** start of Passage **

How can I mend things with my professor and continue to collaborate with my coauthor?

Make an apology, do (or say you will do) what your professor wants, and continue collaborating discretely. Do not get caught again and do never mention any external research again. If asked about it, feel free to lie if needed. It is OK to say something and do the opposite, the only important thing is to not show disrespect.

This may sound stupid or senseless to foreigners, but this is how things work, whether you like it or not. Hopefully, it will change over time, and in fact, it is already changing, albeit slowly.

Hope that helps.

  • 1
    Your first sentence makes me question whether you have read my post at all. Anyway, lying in Korea is common: face and respect are more important than honesty, it is a fact. It is not about fabricating results, it is about preserving a relation of respect with the supervisor. Completely different. The OP can stay hidden by using a nickname, even though I frankly doubt the supervisor will take the time of searching for his name in future publications anyway. Commented Mar 10, 2015 at 10:15
  • 4
    Lying is common in Korea [citation needed]. Do you have any studies on that? And the fact that you may lie in your public interactions, does not mean everybody does it. Also using a nickname for publications? That is another silly idea. The OP will spend all this time for her "hidden" research and then she will get zero attribution for it? And how does that help her in her academic career?
    – Alexandros
    Commented Mar 10, 2015 at 10:21
  • 8
    @Alexandros You seem to be surprisingly sure about a culture, that, based on names, is not yours but Park's. And, yes, there are indeed Asian cultures were lying is widely considered more appropriate than truthfully telling that you are not going to do what your superior suggested.
    – xLeitix
    Commented Mar 10, 2015 at 10:49
  • 4
    @Alexandros I think you may be startled by my use of the word "lying". Maybe this is not the right word. It is not about fabricating results or cheating on others or violating ethical codes. It has little to no moral significance, it is merely about "saving face", if you will, i.e, avoiding embarrassment of either parties. Commented Mar 10, 2015 at 15:32
  • 3
    I don't think there is such a thing as "regardless of culture". But there is such a thing as the ethical standards of the global academic community. It is my opinion that for a professor to coerce a student to remove their name from a paper they have already written, for reasons unrelated to the content of the paper, violates those standards as I understand them. The professor's actions in this case may be culturally acceptable in his culture, but I stand by my assertion that, according to general academic ethics, they are inappropriate. Commented Mar 14, 2015 at 20:04

I will throw out another opinion here: if your supervisor was paying you to work on his research agenda, it is unethical and unprofessional to instead work on something different without telling him. Likely the money came out of a hard-won research grant that specifically stipulated the type of project you were to work on, and your advisor will be on the hook with the funding agency when the project doesn't deliver.

Even if the supervisor gave up nothing but his time training and mentoring you, there was still an expectation that you would work in good faith on the project the two of you discussed.

That said, what's done is done. Taking your name off of the paper is not an appropriate fix, nor is adding your supervisor's name gratuitously. Have a candid talk with your supervisor, ask him for his specific concerns and how he suggests you make things right, and in the future strive to keep communication more open so that a similar situation does not arise.

** end of Passage **

- **Written task a**
In the entries, swap "chain icon" for "link icon" from the line with "point(117,73)"... 

<t1>In the entries, swap "chain icon" for "link icon" in the lines from the one with "Click the LinkButton chain icon" up to and including the one with "point(117,73)", and change nothing else. Give back only those lines and leave the pictures out.

** start of Raw data **

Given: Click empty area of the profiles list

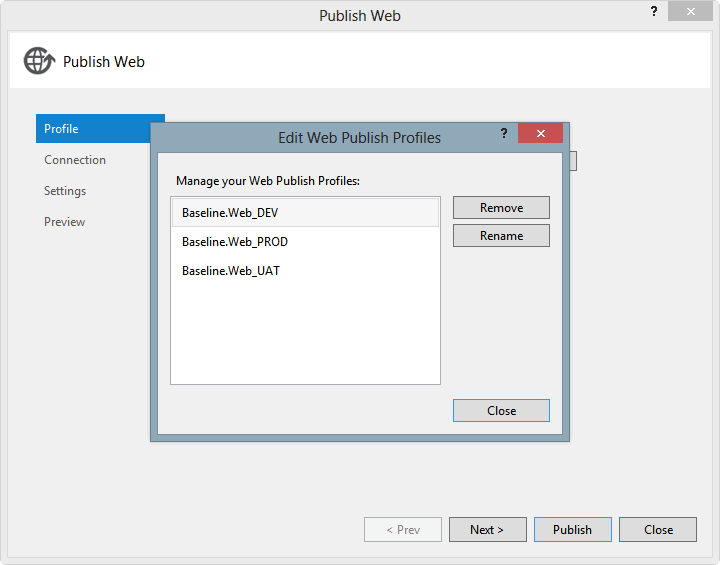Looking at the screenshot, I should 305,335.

** end of Raw data **
** start of Raw data **

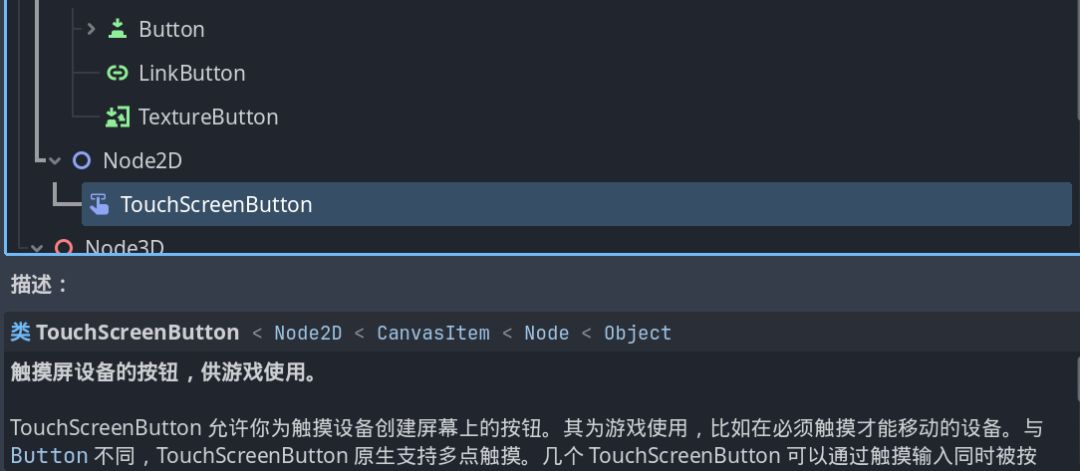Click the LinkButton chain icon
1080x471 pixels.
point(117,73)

** end of Raw data **

- **Written task b**
Answer these questions about the thread on the professor:
(i) In the first answer, what is called the only important thing?
(ii) When did Alexandros post his comment?
(iii) In the last answer, what two steps are called not an appropriate fix?

- **Final result a**
Click the LinkButton link icon
1080x471 pixels.
point(117,73)

- **Final result b**
(i) To not show disrespect.
(ii) Mar 10, 2015 at 10:21.
(iii) Taking your name off the paper, and adding your supervisor's name gratuitously.